WHAT YOU ARE ASKED TO DO
How many of the lines below hold "display"? Only the number, please.

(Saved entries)
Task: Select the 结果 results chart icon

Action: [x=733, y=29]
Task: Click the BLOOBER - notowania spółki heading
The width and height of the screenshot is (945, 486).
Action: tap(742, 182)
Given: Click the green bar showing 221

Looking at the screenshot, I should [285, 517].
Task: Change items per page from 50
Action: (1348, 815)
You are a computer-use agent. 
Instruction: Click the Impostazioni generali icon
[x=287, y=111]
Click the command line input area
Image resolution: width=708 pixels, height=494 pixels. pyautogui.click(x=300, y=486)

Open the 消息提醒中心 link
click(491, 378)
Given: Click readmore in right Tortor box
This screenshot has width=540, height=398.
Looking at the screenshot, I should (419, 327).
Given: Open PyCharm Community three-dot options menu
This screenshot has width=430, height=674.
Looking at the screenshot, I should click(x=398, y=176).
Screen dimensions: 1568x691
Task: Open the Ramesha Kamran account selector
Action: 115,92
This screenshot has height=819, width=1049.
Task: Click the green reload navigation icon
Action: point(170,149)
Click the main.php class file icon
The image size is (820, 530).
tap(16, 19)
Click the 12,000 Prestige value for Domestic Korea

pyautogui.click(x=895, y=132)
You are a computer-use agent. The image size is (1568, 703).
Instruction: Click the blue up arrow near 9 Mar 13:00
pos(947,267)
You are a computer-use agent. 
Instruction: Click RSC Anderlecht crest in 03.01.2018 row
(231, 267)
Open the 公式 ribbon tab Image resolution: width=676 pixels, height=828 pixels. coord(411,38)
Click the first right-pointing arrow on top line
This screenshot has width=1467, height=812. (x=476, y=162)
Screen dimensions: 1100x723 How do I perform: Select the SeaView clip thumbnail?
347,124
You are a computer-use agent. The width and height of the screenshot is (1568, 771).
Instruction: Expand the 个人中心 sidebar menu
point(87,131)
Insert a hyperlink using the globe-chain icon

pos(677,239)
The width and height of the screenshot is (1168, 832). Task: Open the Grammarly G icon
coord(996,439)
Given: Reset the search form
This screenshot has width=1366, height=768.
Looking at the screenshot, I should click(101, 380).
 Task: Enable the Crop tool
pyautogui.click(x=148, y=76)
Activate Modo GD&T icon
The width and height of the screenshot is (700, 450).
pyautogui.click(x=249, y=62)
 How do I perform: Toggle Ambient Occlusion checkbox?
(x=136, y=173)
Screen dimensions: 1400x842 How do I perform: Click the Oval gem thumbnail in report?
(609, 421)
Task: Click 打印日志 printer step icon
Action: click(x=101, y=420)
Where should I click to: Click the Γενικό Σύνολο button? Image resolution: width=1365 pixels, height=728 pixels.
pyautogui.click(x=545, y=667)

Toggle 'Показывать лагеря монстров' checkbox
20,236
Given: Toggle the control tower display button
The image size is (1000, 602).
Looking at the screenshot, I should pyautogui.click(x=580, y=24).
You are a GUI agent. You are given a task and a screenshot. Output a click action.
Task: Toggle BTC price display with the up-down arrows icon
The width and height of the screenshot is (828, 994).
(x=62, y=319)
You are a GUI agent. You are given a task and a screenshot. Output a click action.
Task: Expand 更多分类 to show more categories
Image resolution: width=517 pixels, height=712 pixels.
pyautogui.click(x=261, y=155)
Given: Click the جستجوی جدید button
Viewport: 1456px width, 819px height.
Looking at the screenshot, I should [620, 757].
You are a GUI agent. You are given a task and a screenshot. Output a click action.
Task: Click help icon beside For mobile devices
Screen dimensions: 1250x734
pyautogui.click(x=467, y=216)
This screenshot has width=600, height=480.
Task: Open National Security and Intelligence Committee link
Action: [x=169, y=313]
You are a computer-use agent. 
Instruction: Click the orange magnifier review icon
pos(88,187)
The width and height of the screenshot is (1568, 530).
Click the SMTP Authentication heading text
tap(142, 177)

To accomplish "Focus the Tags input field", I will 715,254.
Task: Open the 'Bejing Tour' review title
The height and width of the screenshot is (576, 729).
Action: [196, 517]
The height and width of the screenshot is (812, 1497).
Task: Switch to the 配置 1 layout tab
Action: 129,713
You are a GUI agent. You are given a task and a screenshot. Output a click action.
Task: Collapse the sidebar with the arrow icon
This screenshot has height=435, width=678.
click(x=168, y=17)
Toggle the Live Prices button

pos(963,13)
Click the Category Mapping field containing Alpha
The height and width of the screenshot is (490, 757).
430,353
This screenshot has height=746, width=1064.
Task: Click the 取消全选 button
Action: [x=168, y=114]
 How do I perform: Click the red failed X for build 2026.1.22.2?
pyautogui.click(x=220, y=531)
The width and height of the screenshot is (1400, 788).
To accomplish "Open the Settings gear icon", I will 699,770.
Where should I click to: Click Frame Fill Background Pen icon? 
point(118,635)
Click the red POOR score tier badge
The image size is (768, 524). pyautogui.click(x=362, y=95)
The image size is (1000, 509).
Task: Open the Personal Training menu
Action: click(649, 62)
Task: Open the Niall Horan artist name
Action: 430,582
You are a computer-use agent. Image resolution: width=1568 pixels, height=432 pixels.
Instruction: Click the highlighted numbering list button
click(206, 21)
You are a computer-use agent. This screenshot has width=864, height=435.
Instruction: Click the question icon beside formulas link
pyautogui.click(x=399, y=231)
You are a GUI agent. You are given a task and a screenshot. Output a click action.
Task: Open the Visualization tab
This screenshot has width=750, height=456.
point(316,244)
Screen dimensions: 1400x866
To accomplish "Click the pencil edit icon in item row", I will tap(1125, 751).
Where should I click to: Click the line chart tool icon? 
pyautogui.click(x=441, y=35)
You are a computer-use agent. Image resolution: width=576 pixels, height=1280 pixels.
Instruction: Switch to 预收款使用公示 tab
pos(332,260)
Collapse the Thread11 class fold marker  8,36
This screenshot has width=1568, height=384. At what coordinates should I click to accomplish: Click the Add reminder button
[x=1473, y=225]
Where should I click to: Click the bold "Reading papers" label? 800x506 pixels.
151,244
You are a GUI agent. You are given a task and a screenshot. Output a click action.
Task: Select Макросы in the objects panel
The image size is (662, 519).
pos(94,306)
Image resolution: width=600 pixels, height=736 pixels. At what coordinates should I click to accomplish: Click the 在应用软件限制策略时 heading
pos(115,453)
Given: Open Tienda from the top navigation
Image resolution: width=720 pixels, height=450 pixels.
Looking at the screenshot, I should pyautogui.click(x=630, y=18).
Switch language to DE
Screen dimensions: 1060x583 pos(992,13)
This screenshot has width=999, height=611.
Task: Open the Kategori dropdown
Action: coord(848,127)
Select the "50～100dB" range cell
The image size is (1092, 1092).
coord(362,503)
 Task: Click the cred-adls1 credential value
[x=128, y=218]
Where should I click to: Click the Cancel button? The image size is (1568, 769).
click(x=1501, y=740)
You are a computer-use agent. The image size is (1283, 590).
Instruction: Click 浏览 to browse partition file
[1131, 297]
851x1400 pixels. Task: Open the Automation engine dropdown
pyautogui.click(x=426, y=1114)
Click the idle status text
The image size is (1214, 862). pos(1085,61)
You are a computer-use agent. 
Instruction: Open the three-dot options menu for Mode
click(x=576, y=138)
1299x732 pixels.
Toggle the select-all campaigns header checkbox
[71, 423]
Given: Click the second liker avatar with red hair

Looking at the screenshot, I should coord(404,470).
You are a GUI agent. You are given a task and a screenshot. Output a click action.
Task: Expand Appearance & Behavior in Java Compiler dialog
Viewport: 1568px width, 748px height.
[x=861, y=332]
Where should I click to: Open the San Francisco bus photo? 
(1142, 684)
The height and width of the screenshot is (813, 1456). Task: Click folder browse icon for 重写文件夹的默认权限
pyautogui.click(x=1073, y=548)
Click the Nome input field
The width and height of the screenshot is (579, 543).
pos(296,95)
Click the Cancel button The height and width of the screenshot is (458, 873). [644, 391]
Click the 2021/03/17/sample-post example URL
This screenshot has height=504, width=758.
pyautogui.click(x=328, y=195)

TASK OUTPUT
2